[Records contained in a dataset]
[Start of section]
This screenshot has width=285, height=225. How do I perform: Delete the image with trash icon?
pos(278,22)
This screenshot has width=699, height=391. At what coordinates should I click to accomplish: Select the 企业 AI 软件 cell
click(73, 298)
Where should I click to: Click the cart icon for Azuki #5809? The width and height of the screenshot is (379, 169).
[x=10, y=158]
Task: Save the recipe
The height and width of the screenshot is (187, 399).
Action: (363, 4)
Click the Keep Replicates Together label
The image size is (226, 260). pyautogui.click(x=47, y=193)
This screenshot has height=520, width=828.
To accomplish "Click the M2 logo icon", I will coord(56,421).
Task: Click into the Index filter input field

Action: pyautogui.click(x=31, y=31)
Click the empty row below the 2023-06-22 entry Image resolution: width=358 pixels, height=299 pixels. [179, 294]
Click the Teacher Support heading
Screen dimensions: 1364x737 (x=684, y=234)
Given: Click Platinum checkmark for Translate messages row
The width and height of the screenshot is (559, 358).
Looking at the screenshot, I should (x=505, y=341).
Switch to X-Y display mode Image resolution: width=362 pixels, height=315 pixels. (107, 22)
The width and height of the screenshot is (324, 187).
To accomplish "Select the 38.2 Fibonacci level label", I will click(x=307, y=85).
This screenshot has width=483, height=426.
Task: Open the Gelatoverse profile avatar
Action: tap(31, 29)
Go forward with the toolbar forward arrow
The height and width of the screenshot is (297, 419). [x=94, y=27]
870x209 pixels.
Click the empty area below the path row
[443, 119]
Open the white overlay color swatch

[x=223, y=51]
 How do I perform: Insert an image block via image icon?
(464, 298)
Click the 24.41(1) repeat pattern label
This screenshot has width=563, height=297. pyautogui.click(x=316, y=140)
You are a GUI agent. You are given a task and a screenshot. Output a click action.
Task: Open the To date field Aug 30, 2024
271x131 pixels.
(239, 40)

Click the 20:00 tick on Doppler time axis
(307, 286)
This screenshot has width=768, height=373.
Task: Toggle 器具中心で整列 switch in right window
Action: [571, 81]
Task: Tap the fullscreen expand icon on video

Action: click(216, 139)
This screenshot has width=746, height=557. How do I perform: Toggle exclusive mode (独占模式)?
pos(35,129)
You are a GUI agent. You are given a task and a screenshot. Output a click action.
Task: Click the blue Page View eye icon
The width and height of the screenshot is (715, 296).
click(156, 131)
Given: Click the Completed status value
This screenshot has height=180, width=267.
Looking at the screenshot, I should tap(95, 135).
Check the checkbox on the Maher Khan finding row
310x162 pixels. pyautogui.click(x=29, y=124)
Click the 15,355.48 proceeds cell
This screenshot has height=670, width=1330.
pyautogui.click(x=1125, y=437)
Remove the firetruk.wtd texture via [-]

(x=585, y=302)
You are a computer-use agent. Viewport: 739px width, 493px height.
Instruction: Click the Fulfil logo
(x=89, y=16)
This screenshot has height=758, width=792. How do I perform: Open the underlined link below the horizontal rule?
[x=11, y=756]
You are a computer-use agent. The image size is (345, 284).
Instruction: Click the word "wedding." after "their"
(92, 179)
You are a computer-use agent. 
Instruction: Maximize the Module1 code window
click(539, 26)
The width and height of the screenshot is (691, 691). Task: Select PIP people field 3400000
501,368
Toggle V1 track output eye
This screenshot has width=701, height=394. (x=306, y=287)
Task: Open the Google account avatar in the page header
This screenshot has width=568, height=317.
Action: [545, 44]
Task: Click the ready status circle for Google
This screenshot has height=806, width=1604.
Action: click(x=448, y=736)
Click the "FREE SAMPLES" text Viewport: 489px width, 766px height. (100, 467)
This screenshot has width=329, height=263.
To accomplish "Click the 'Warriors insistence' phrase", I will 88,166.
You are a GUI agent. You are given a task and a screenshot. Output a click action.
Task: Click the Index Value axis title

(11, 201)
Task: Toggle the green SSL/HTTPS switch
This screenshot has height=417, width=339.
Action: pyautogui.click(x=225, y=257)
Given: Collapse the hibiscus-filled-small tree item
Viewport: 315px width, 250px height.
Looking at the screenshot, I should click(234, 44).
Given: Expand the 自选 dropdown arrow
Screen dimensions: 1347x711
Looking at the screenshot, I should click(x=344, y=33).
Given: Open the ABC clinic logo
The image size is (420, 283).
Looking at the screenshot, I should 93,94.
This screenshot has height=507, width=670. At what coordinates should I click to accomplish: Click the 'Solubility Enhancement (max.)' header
[End of section]
- Problem statement -
Look above for the line holding "The width and height of the screenshot is (715, 296)." and the line holding "Task: Open the Google". Retype both, and every line between them, word for word and nothing else.

- Answer box -
The width and height of the screenshot is (715, 296).
click(156, 131)
Given: Click the Completed status value
This screenshot has height=180, width=267.
Looking at the screenshot, I should tap(95, 135).
Check the checkbox on the Maher Khan finding row
310x162 pixels. pyautogui.click(x=29, y=124)
Click the 15,355.48 proceeds cell
This screenshot has height=670, width=1330.
pyautogui.click(x=1125, y=437)
Remove the firetruk.wtd texture via [-]

(x=585, y=302)
You are a computer-use agent. Viewport: 739px width, 493px height.
Instruction: Click the Fulfil logo
(x=89, y=16)
This screenshot has height=758, width=792. How do I perform: Open the underlined link below the horizontal rule?
[x=11, y=756]
You are a computer-use agent. The image size is (345, 284).
Instruction: Click the word "wedding." after "their"
(92, 179)
You are a computer-use agent. 
Instruction: Maximize the Module1 code window
click(539, 26)
The width and height of the screenshot is (691, 691). Task: Select PIP people field 3400000
501,368
Toggle V1 track output eye
This screenshot has width=701, height=394. (x=306, y=287)
Task: Open the Google account avatar in the page header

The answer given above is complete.